The pattern in all of them is the same: confirm what DNS is actually doing from inside the affected VNet, not from your laptop. Your laptop has different DNS. Run nslookup from a pod in the spoke, or from a VM in the spoke, with no custom resolver overrides. The answer that pod gets is the answer the application gets.

Where we ended up

Twenty-one private endpoints across the three subs. Storage (blob, dfs, file, queue, table) on a shared account per environment. Key Vault for secrets. SQL for the legacy tier of one workload. Cosmos for the new tier. ACR shared across both environments. Service Bus, Event Grid, App Configuration, Application Insights, Log Analytics, Container Apps environment for one greenfield service, and the managed online endpoint of one AI workload. Every one of them resolves to a private IP from every workload in every spoke. None of them require firewall rules. None of them require IP allowlists on the resource itself. The networkAcls on every account are defaultAction: Deny.

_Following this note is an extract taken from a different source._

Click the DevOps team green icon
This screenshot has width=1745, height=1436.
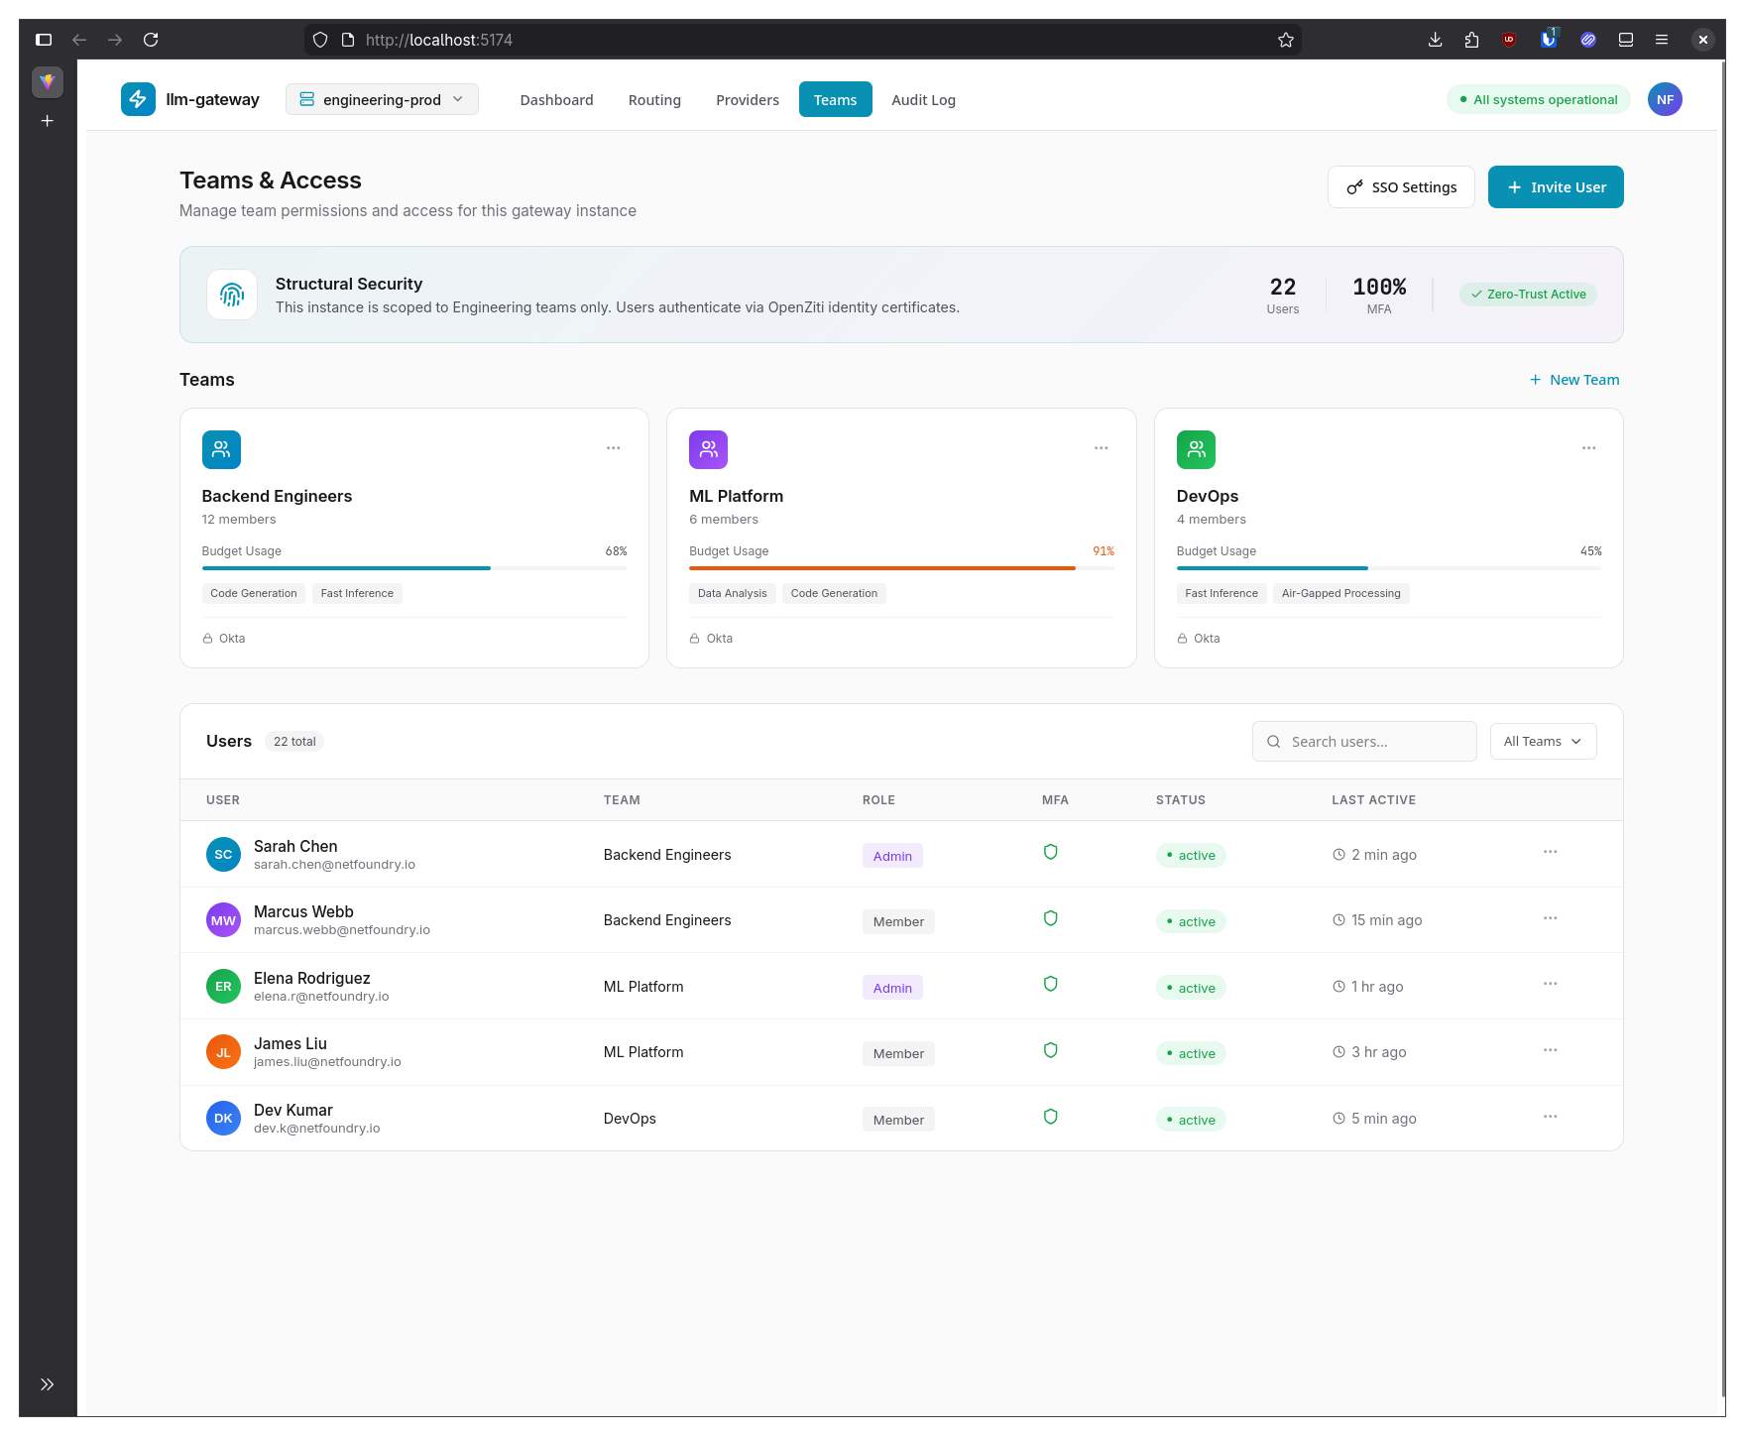click(1196, 449)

The firewall in the hub is doing exactly what it should: egress filtering for the small set of public destinations the workloads still legitimately need (package mirrors, an external API or two, Azure's own management endpoints). The application paths to PaaS are private and the firewall never sees them, which is the design intent and which had been quietly violated by misconfigured DNS for the first year of the platform's life.

Four months since the cutover. Zero tickets about "can we whitelist X in the firewall". Zero outages caused by a missing private endpoint. Three PRs caught by the gate before they could become tickets. The on-call rotation for the platform team used to spend roughly forty minutes a week on storage-connectivity questions; that line item is no longer on the report.

The most important thing I learned from the whole exercise is that Azure networking has two layers that look like one layer if you do not pay attention. The packet plane (VNets, subnets, peerings, firewall rules, NSGs) is the layer everyone draws on the whiteboard. The control plane for hostnames (Private DNS Zones, VNet links, the dhcpOptions of each VNet) is the layer nobody draws and is the one that breaks the design when it is wrong. The first time you wire them together is the first time you understand that private endpoints without DNS are just NICs with no name, and the firewall whitelist tickets are the symptom of a DNS configuration nobody owns. Own the DNS. The tickets stop.